Microsoft has released its version of the popular new method of team communication – messaging.
Microsoft Teams is an ‘instant-messaging plus’ addition to Office 365 Enterprise plans which offers group communication (similar to instant messaging), private ‘one on one’ messaging, document collaboration, video/audio group calls.
It’s Redmond answer to Slack which made this type of ‘no email’ collaboration very popular and a threat to Microsoft’s dominance of collaboration. Teams wasn’t born from some altruistic desire by Microsoft for better collaboration, it’s to ruthlessly maim or kill a commercial rival.
Teams uses all the current tech buzzwords being a “cloud-based communication, collaboration, and productivity platform”. It also covers all the major bases that the product needs:
- Web based interface
- Mobile apps to supplement that
- Threaded Chats (similar to the comment with reply in Word)
- Office document integration including live collaboration on a document.
- Plug-in app support
Source: Microsoft
Teams is made up of five parts:
- Activity
- Chat
- Teams
- Meetings
- Files
Within those parts you can find linkages from other parts of the Office 365 cloud from old familiars like Word, Excel, PowerPoint, Onenote and SharePoint to newer arrivals like, Power BI and Delve. Microsoft intends Teams to become the hub for all the disparate parts of the Office 365 cloud experience.
Will Teams be a success?
Of course, it will. It’s being offered to existing corporate users with no increase in rates (at present) and from early reports is quite good. It will be hard to justify paying for another collaboration service when there’s something available for no extra cost and is tightly linked to what an organization is already
Teams is only available to Office 365 commercial customers on the Business Essentials, Business Premium, and Enterprise E1, E3 or E5 plans. It’s in preview now (admins can turn it on) and will be generally deployed in early 2017.
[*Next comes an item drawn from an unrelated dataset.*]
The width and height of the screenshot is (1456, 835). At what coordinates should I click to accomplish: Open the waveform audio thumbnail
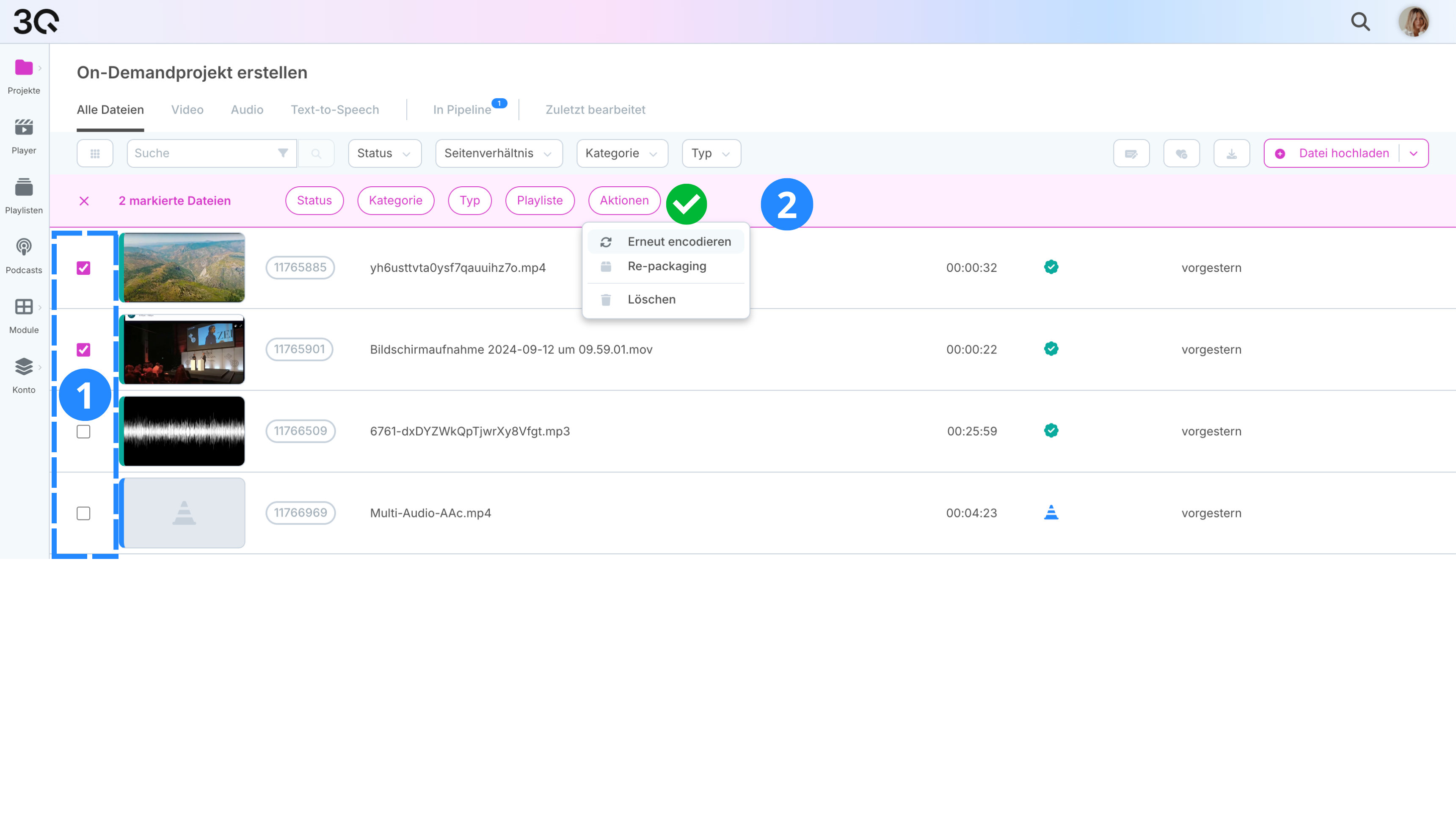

One advantage Slack has is the wider availability. Slack offers a free plan which lets organizations try it out. Many Slack’s paying customers started with a few staff using it and the service spreading from there. Microsoft Teams is being imposed by network admins rather than growing from a natural desire for a different way to work.
Teams for Everyone
We hope Microsoft will release a form of Teams to Office 365 consumer and small business users. Even individuals could make use of Teams for communication within a family, friends, clubs etc.
It would let a broader range of people become familiar with the product and the concepts behind it. Better familiarity with Teams will reduce training costs for organizations.